TASK TO COMPLETE: The answer is every line in the data below that contains the word "type".

[ENTRIES SUPPLIED — start]

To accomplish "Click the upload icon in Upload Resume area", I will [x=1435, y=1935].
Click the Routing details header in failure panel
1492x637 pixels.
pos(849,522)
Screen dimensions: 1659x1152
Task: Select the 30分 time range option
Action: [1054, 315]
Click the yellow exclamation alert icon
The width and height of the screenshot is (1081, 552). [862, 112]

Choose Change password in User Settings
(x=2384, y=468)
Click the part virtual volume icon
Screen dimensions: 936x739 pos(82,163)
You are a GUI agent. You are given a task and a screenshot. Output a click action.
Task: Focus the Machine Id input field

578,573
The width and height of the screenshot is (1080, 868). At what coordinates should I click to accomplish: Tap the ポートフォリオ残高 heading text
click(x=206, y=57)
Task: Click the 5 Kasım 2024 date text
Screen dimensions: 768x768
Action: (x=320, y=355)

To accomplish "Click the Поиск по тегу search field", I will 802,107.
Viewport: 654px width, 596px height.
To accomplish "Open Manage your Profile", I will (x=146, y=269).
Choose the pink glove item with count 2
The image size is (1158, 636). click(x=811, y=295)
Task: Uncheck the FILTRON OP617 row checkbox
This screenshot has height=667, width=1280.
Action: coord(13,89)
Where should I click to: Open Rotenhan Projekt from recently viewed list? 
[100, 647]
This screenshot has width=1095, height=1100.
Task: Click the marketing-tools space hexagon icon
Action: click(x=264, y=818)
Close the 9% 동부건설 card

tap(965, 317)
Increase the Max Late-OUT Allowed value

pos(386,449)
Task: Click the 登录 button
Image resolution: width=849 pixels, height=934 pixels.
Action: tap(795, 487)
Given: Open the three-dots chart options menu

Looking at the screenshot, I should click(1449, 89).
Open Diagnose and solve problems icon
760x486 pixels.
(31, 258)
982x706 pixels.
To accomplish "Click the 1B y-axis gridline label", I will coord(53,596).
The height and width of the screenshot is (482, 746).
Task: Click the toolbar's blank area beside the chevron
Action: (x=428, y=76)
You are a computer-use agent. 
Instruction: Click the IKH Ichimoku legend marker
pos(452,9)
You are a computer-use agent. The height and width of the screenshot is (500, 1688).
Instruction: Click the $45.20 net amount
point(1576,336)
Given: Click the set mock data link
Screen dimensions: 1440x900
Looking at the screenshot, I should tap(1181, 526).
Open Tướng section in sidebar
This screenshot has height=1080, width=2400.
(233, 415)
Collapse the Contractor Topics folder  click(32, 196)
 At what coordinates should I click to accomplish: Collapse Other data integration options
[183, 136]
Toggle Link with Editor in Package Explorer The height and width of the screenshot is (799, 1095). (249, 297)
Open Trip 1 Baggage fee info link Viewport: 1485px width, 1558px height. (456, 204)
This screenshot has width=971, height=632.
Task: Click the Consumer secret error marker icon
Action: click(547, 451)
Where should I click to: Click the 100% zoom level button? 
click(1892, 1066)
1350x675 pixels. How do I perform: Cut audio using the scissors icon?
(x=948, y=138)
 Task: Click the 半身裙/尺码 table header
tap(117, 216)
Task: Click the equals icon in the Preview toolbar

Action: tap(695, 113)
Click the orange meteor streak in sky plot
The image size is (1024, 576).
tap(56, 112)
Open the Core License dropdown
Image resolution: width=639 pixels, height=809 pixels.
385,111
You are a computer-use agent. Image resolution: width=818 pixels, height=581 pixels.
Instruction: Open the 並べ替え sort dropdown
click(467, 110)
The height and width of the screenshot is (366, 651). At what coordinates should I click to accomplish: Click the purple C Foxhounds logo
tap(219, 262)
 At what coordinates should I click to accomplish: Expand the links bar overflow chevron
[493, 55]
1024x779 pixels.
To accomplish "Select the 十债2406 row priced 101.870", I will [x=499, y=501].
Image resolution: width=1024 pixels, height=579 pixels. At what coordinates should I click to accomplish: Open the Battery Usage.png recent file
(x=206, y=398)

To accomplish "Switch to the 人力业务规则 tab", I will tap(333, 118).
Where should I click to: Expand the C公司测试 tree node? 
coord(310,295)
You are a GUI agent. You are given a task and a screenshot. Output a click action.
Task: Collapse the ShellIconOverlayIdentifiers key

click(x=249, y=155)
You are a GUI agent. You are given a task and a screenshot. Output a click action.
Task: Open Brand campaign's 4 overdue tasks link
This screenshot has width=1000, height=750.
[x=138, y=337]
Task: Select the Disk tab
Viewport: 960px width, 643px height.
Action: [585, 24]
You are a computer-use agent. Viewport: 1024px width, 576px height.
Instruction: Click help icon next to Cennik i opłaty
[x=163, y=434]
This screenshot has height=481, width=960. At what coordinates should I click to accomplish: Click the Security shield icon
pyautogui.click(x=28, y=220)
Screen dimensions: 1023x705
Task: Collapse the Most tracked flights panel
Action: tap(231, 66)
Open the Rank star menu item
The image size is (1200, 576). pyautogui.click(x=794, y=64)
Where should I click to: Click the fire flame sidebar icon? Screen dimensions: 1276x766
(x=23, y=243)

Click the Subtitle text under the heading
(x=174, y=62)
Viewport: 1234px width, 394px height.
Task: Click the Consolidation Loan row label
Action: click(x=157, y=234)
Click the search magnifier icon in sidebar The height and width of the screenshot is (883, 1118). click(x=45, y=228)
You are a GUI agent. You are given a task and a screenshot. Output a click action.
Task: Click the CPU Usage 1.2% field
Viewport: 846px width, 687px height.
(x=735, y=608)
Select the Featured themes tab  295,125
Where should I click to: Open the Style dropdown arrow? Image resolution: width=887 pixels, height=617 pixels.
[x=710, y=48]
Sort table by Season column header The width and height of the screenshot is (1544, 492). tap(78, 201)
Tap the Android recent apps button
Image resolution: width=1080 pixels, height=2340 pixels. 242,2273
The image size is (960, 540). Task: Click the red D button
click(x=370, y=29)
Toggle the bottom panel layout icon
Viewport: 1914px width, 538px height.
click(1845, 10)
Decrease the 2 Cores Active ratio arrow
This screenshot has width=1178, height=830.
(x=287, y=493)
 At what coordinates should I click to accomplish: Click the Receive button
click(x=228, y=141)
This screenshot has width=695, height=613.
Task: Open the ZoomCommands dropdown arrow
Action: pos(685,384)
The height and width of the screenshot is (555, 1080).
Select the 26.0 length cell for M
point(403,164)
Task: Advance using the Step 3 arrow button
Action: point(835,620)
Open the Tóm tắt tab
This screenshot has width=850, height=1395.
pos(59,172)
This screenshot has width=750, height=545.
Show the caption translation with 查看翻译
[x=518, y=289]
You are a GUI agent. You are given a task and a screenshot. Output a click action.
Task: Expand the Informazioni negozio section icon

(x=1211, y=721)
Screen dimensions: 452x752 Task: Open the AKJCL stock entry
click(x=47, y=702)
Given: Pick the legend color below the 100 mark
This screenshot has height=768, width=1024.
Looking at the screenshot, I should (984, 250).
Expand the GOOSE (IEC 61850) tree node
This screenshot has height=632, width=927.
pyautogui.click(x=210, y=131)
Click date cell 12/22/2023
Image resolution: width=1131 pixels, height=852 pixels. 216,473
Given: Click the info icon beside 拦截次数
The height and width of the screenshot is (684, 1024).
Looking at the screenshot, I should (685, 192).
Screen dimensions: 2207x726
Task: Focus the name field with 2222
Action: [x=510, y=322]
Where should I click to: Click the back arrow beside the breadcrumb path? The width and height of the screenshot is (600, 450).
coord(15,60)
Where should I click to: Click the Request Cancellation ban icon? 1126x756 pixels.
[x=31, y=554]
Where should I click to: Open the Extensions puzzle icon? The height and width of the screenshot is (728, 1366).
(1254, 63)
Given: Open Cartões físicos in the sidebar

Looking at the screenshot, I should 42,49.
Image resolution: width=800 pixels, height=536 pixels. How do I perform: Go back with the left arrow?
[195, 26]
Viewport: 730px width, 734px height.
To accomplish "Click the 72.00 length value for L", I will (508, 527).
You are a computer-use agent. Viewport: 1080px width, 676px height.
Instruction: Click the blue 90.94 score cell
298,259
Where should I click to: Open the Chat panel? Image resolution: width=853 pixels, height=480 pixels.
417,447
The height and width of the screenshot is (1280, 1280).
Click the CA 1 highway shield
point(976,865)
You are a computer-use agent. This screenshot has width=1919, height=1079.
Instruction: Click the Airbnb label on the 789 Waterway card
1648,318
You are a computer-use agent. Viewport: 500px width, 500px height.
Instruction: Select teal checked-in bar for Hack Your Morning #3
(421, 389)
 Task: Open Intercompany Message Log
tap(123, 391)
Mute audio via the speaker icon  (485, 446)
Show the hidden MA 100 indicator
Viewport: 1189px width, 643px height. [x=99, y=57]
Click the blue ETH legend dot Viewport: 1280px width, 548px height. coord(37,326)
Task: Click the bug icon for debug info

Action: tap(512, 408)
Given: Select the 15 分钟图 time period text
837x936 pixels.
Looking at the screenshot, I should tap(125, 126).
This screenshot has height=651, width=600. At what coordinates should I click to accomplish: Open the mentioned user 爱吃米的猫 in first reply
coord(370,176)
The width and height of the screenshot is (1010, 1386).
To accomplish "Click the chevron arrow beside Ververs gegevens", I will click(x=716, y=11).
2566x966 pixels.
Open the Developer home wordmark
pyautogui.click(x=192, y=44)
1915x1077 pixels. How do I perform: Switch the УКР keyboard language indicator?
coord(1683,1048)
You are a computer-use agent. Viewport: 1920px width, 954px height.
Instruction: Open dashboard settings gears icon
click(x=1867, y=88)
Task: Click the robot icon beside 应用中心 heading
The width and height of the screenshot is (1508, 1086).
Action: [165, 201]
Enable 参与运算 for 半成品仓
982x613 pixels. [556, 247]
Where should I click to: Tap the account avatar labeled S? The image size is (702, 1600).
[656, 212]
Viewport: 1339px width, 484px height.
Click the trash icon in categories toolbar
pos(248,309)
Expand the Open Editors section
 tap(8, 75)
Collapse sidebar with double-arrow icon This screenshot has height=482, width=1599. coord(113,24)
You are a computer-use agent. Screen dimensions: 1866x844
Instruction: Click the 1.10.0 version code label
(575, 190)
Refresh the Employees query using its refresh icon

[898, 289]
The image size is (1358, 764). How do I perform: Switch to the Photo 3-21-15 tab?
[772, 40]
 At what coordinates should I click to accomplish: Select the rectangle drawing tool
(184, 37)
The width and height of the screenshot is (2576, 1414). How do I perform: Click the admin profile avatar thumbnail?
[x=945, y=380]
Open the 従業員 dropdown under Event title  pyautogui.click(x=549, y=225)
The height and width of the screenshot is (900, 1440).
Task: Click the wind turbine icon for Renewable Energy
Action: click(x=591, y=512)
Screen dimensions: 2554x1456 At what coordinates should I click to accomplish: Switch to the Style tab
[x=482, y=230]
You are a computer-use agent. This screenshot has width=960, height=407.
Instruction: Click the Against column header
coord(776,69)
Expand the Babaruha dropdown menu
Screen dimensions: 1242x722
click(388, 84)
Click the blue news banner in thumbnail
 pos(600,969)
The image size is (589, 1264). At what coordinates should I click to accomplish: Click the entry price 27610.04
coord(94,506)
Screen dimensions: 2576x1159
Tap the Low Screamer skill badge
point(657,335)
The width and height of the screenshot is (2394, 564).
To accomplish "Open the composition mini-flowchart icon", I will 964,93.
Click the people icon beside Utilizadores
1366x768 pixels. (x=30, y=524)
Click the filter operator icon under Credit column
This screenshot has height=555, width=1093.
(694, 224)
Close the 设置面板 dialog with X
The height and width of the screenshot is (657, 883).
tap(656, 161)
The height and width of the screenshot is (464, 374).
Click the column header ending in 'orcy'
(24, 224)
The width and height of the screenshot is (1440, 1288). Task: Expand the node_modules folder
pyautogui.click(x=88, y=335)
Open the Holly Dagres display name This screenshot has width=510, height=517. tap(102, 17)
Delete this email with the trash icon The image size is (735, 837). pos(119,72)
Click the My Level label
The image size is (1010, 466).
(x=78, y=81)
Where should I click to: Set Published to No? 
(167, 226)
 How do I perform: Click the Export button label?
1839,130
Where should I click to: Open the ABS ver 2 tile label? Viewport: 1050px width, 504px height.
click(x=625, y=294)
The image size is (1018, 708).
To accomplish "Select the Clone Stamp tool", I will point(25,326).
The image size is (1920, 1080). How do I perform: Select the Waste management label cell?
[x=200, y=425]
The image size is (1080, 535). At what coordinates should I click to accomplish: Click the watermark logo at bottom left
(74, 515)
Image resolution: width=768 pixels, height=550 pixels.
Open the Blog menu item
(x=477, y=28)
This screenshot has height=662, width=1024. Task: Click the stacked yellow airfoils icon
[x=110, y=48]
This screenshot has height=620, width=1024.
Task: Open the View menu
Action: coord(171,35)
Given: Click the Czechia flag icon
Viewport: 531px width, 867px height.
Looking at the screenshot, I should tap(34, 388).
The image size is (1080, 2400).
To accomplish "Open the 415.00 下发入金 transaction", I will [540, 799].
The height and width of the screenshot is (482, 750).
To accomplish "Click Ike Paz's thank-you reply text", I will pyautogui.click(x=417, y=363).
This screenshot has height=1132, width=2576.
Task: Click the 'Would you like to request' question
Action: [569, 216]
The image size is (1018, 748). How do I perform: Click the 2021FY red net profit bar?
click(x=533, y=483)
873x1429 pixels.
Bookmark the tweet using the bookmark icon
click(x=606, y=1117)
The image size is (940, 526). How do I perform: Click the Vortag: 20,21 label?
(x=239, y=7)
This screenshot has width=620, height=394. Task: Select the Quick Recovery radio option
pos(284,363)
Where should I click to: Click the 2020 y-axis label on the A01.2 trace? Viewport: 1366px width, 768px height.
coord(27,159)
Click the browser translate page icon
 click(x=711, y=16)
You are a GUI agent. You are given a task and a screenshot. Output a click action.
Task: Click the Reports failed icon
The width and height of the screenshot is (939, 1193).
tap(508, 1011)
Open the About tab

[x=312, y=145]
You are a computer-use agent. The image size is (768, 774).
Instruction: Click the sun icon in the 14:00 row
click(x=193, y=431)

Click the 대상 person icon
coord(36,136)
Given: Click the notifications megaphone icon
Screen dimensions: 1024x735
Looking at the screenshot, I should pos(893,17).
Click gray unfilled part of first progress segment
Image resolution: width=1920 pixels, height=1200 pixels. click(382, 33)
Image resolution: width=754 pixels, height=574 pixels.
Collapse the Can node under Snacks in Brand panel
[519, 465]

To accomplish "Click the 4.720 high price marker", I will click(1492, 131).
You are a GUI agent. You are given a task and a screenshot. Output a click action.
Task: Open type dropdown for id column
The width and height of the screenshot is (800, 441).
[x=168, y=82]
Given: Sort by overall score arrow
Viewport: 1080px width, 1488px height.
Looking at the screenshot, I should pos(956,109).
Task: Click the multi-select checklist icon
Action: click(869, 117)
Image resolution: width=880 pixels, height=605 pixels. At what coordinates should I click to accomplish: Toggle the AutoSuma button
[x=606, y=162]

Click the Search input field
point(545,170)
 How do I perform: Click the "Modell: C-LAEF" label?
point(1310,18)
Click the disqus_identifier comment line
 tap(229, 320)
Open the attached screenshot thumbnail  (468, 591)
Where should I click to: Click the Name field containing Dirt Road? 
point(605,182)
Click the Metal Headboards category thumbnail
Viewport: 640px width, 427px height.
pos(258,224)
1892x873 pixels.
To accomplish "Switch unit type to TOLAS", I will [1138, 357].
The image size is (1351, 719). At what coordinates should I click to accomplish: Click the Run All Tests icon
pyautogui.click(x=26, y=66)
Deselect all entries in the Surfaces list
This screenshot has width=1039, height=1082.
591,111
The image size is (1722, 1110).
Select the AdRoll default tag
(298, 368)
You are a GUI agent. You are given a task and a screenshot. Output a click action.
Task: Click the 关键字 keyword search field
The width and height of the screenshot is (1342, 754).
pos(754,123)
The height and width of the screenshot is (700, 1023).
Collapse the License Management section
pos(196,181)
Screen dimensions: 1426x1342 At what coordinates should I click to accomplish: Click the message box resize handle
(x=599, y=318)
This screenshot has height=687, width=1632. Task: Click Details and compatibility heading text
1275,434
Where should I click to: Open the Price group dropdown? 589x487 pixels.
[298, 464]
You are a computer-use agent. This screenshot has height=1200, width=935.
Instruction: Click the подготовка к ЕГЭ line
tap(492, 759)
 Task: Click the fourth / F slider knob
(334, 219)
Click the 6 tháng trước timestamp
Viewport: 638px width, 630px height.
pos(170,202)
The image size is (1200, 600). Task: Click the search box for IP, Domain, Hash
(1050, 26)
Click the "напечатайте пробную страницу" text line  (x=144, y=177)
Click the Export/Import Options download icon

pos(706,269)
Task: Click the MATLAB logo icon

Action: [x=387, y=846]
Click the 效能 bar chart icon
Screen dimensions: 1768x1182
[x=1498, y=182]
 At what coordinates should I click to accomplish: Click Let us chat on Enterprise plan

[ENTRIES SUPPLIED — finish]

WORKED SOLUTION:
Task: Open type dropdown for id column
To accomplish "Switch unit type to TOLAS", I will [1138, 357].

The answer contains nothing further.